Start of Task inputs
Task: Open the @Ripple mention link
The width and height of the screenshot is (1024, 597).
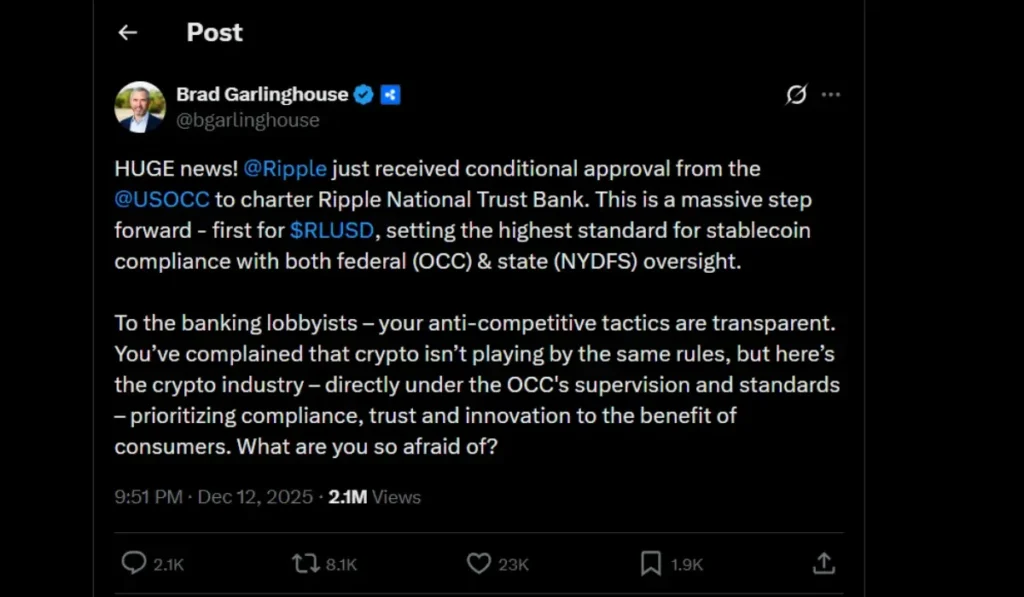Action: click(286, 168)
End of Task inputs
Start of Task inputs
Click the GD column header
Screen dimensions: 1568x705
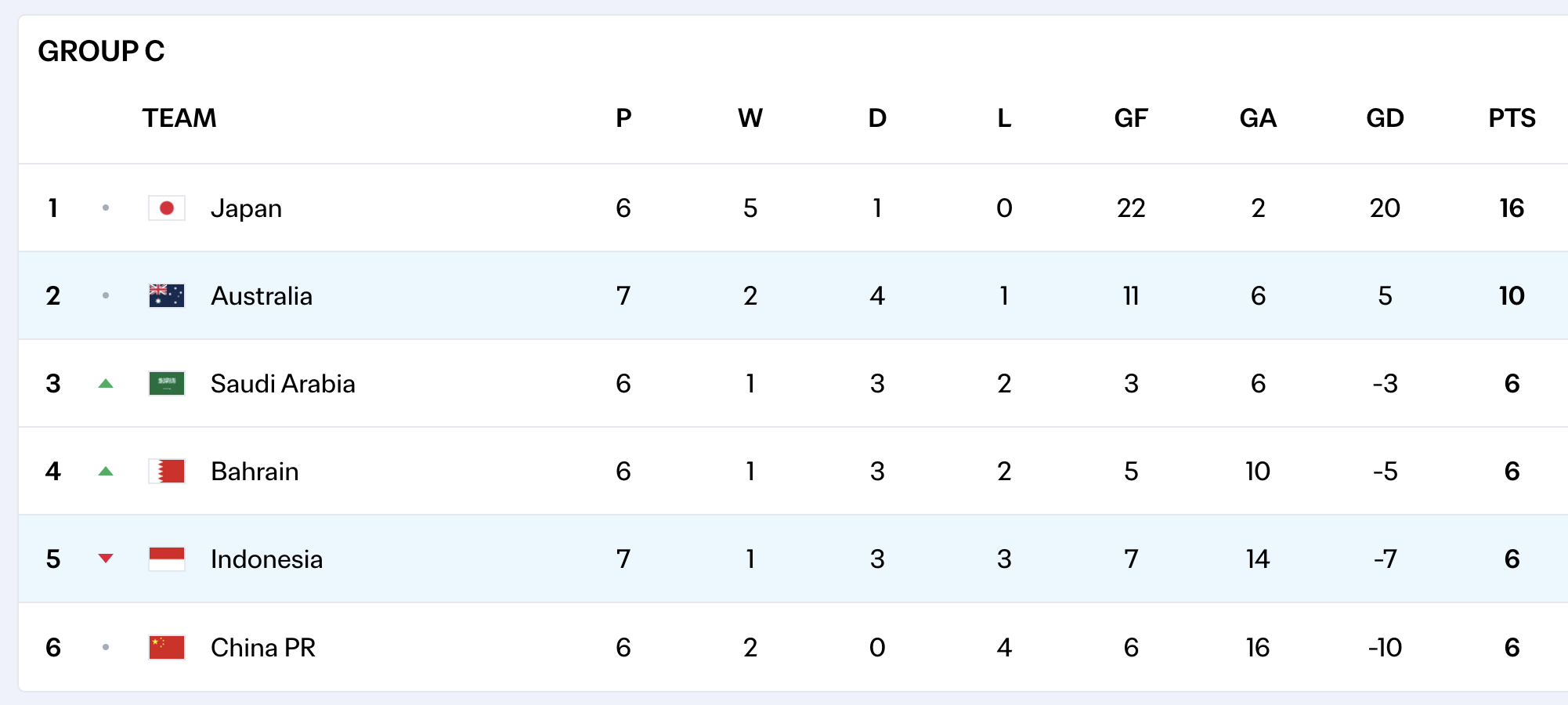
End of Task inputs
Directions:
For this task, write out exactly the lines of the entries above, starting at the line with "Click the GD column header" and ending at the line with "Screen dimensions: 1568x705", both included, and no others.

Task result:
Click the GD column header
Screen dimensions: 1568x705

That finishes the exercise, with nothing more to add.